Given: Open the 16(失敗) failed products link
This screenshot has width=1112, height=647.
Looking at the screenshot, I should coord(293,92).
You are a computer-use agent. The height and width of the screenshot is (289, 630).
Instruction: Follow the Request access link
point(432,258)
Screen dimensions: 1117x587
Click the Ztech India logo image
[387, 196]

* * *

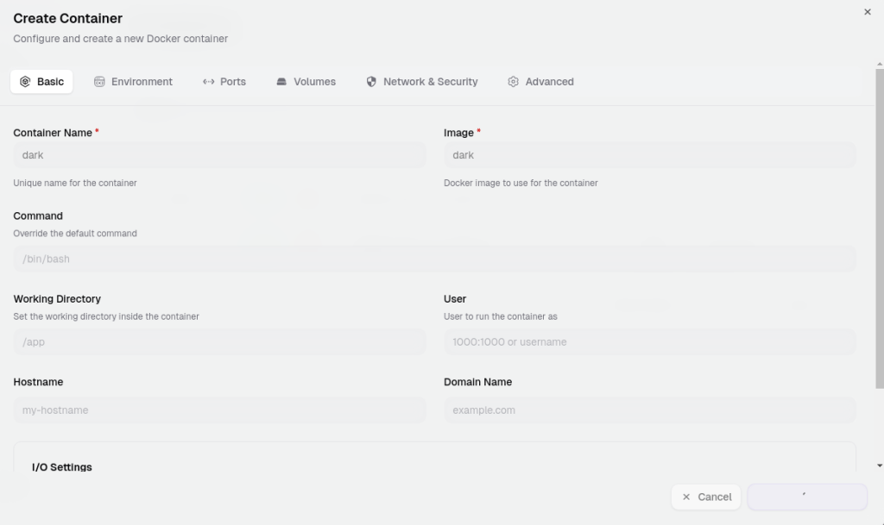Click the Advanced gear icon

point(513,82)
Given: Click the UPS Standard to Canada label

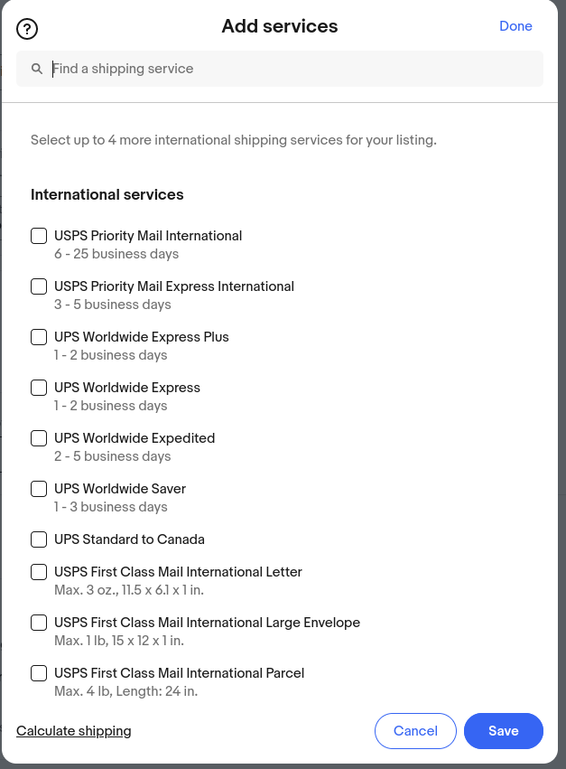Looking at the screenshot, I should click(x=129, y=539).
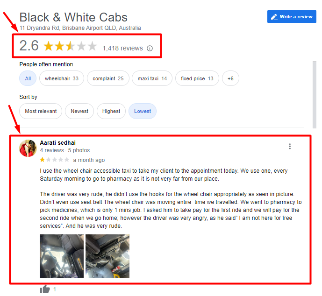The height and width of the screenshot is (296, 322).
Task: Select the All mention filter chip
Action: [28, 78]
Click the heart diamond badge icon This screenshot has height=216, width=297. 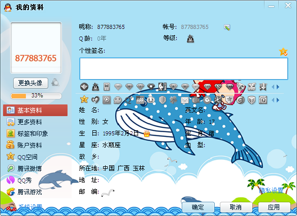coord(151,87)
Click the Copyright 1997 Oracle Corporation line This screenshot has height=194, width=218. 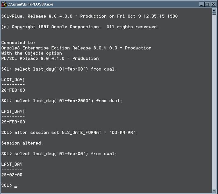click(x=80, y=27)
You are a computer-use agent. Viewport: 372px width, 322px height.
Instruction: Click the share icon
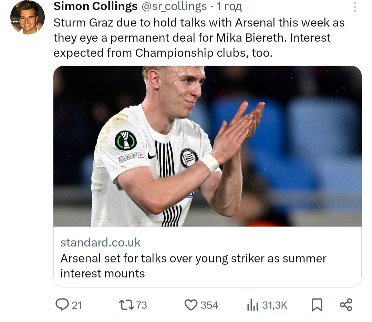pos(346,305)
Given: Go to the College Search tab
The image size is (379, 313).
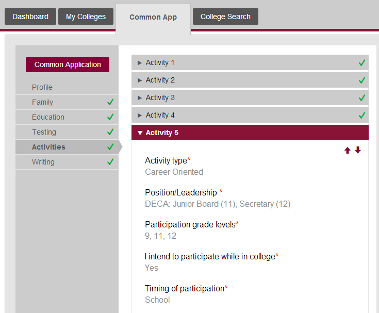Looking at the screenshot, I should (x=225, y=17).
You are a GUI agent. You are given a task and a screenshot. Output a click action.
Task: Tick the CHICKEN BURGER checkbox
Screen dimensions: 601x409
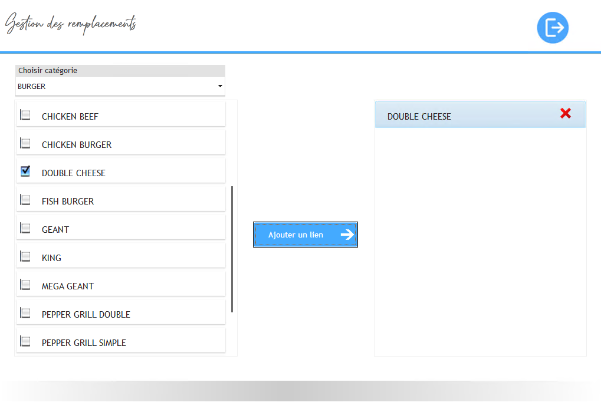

(Instructions to follow)
All lines in the entries above that hold the word "computer" need to be copied.

(Your solution)
You are a computer-use agent. The height and width of the screenshot is (289, 630).
You are a computer-use agent. Viewport: 372px width, 322px height.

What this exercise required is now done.